就像是當時警官來警告被捲入前男友涉毒案件的花枝時。
哪怕是緩刑期間,蘇洛還是站出來攔在了警官面前。
緩解了花枝的恐懼和壓力。
畢竟是關鍵時刻的老大哥嘛!
「彥哥你可真是太過分了!」
「你太壞了!」
方木活躍起來,坐在椅子上動來動去的。
蘇洛瞥了方木一眼。
沒有否認。
舉起筷子繼續享用這份美味的豬骨面。
「我就說嘛。」
方木放下了懸著的心。
他這種人好得快。
一根筋的好處就是不會多慮。
「彥哥怎麼可能是殺人犯?」
「我還真的相信了!」
「哈哈哈哈。」
「突然發現我好蠢!」
蘇洛認真地看了看還在前俯後仰的方木。
「蠢是確實,不過你說你相信什麼?」
他的笑容已經沒有繼續掛著了。
面無表情地問道。
「就是你白天跟花枝說的啊,因為你殺了人什麼的。
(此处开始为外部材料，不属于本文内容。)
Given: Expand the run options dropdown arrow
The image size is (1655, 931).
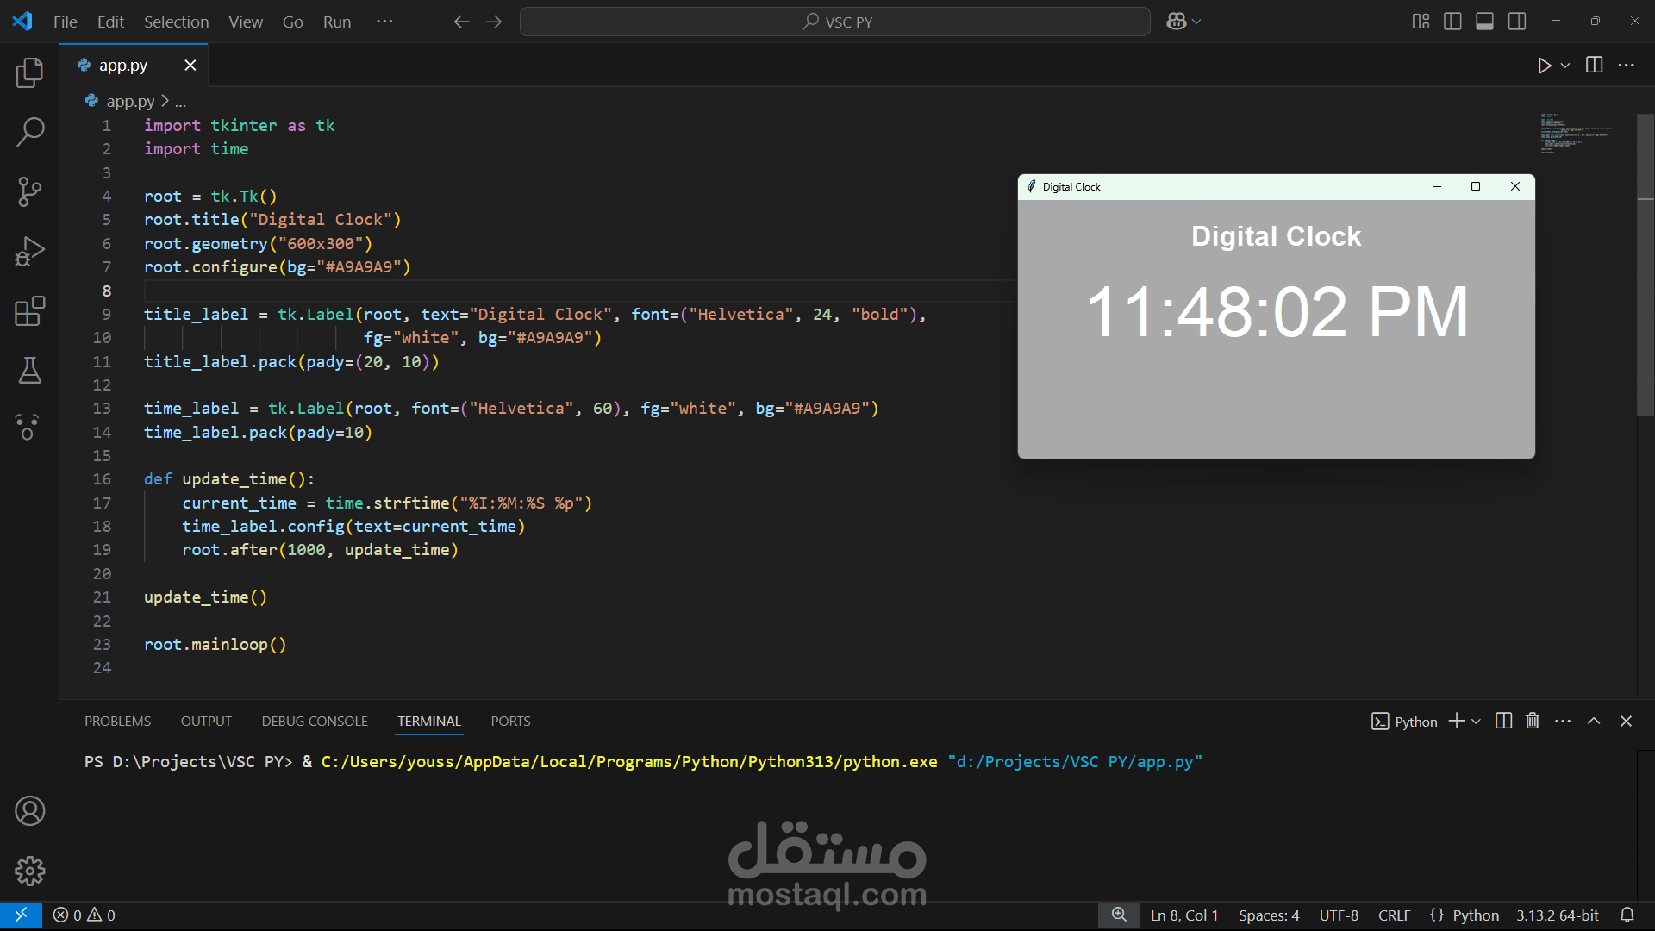Looking at the screenshot, I should point(1565,66).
」
「真的是,彥哥是真的太壞了!」
「嚇了我好久。」
果然。
蘇洛總是會一本正經地開玩笑。
用最真誠的眼神來把人騙得最深。
只要不是真的就好。
神經大條的方木沉浸在自己的世界裡。
絲毫沒有關注到蘇洛的表情變化。
說完,方木還舉起筷子。
「什麼嘛,誒...」
對著溫熱的豬骨面大快朵頤。
不過才剛夾著面塞進嘴裡,還沒有等他吞進肚子。
蘇洛也低頭繼續吃麵。
若無其事地回答道。
「那是真的。」
方木看不到的角度,蘇洛兩腿併攏了一些,有著一種不該屬於他的侷促感。
他並沒有停下手中的筷子。
仿佛是在陳述一件稀鬆平常的日常事實而已。
「嘔!咳咳咳,嗚.....」
方木沒有來得及說話。
因為他被自己嗆到了。
他表情呆滯地緩緩抬起頭。
目光潰散。
一副承受了重大衝擊不堪重負的模樣。
只不過是勉強佯裝鎮定,維持住冷靜罷了。
「傷害致死的,後來服了五年刑。」
蘇洛一臉平靜地講出了自己的過往。
那表情,似乎一切與他無關,冷漠得很。
五年服刑說出來輕飄飄,像是沒有重量。
仿佛這場在謊言和真話之間反覆橫跳的心理鬧劇製造者不是他一般。